WHAT TO DO.
#1 Translate this sentence from the column about airplanes into Spanish: "It was then that I wanted to become a pilot."
#2 Carry on the column about airplanes and the pilot uncle from its last paragraph.

G Spot

By July 27, 2015G Spot, Opinion

Landing an airplane in a forest of fireflies

PASALO

By Virginia Jasmin Pasalo

 

I LOVE airplanes. As a young child, I would watch airplanes cruising in the blue sky, some quietly, some with cloud-like white tails. My Uncle Opie, who was an Air Force pilot, used to write me letters, which my father read to me, about being with the clouds, about going over deep blue seas, about the roaring of engines, and about smooth landings. I believed everything that he said, including the promise to land his airplane on our roof!

I waited for the airplane to land on our roof for a long time, and he explained to my young mind, that he could not land on the roof because he was still on an errand for the government. My father who saw my disappointment, made me an airplane, out of galvanized iron sheets, which looked like a miniature of the airplane beside my uncle in the picture he sent us from the airbase. It was then that I wanted to become a pilot.

Every summer, he would visit us in Itogon, Benguet, and carry me on his shoulders through the mountain trails, picking sunflowers and wild flowers. He would tell me, that the sunflower is like his girlfriend in Anda, who was always facing the sun, even in the afternoon. After the hike, we would go the store, and he buys me lollipops, in various colors. It was always difficult for me to let him go, it was as if, I was less of a person, whenever he leaves, but also, I was more of a person because he made me experience the roar of engines by just looking at a passing airplane, and at the same time, made me taste the sweetness and the uniqueness of each wild flower growing in the mountains.

Back at the airbase, he would write to my father, to raise his children as good Christians. Perhaps, my father owes a lot to the Belgian sisters that we became good “Christians”, because it was an effort for him just to make the sign of the cross, and he was busy most of the time to think of Jesus. My father thinks that Jesus is family, and need not have special treatment, and he would raise his voice at him (Oh, Jesus!), like he did to all of us, if something went wrong, like when our vehicle landed on a ditch.

DATA RECORDS.
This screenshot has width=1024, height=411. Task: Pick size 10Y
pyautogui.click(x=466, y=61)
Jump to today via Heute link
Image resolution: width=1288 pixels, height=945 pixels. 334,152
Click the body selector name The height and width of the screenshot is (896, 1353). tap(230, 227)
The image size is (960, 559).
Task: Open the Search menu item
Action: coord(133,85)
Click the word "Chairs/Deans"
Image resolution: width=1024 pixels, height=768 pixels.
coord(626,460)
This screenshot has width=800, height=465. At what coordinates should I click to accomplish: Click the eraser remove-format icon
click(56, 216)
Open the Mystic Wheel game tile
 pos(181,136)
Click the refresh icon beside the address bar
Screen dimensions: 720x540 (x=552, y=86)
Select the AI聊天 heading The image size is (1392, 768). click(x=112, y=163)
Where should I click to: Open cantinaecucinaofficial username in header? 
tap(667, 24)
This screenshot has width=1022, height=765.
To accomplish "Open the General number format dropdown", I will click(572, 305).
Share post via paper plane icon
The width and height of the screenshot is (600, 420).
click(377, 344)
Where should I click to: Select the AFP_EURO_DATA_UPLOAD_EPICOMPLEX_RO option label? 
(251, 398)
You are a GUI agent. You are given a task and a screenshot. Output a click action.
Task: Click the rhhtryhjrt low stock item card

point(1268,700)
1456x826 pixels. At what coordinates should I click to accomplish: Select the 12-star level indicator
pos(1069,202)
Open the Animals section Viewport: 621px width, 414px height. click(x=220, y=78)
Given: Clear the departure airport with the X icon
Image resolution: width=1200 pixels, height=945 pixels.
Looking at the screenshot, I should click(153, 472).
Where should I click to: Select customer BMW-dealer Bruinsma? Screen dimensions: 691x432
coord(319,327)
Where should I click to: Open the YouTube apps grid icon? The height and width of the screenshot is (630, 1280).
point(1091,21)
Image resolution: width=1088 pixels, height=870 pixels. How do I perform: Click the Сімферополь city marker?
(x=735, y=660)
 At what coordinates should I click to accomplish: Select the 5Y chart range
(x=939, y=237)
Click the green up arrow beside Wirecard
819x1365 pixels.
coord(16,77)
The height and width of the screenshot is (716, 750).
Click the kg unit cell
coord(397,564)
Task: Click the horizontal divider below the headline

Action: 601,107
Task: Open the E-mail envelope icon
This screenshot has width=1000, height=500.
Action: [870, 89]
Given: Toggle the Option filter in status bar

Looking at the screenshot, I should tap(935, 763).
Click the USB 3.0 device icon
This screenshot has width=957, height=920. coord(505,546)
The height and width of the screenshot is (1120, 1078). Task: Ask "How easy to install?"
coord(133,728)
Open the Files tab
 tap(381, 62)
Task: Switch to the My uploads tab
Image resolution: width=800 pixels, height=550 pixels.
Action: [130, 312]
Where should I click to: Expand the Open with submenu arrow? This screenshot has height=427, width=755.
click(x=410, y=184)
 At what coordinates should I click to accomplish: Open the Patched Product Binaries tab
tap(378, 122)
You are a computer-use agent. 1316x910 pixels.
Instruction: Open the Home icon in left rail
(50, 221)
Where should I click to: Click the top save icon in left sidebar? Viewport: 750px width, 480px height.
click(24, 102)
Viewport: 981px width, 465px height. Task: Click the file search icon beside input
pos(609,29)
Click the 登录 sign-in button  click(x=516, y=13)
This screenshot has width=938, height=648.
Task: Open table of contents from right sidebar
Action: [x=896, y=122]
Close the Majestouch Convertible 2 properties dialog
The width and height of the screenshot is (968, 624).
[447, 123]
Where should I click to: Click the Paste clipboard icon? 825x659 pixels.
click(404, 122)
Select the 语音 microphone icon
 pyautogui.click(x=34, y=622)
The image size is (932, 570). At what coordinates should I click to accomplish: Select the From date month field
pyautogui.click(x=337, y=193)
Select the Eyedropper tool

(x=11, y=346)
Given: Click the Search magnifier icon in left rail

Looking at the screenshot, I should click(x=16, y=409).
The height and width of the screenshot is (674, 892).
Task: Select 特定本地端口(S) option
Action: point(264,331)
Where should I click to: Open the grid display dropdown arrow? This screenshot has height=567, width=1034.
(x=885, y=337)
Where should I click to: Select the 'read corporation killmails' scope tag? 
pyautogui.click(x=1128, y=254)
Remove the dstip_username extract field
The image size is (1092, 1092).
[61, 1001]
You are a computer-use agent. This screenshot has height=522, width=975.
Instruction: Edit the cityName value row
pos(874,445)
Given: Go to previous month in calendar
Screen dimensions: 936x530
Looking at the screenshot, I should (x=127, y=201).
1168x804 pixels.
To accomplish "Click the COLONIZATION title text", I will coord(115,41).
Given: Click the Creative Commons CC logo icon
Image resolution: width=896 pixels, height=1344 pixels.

REPLIES.
#1 Fue entonces cuando quise convertirme en piloto.

#2
I do not exactly remember when the letters of Uncle Opie stopped, but I knew something was wrong when my father’s fists were hitting the wall so hard, a portion of the wall changed into blood. He shouted at all of us, blamed each of us, he blamed everyone including the lizard that dropped from the ceiling, he blamed Jesus, for Uncle Opie’s death. No one hated him for his outbursts, we understood that the physical pain just hinted on the enormous pain that pierced his heart.

I didn’t cry for Uncle Opie, I did not believe that he could die. He was just 29. He just got married. He had so much energy, so much blood rushing out when he pierced his thumb on a thorn, so how could he die of “lack of red blood cells”?

So I ran to the mountain trail and pleaded to the wild flowers, and to the sunflowers that he had so much love for. I waited for his airplane to land on our roof, to fulfill his promise, until I was told that we have to go to Pangasinan for the funeral. That was when I cried, that was when I thought the sky fell and smashed the airplane in mid-flight. I did not have the heart to look at the casket, my heart did not accept goodbyes. I want to remember his beauty, his purity, that lives in my heart. I gazed instead at the pink and white blooms of the “cadena de amor” by the window, where he used to sing to me, “Malinac lay Labi”, and where he repeatedly instructed me, how to land “your” airplane quietly and smoothly, especially in a forest of fireflies.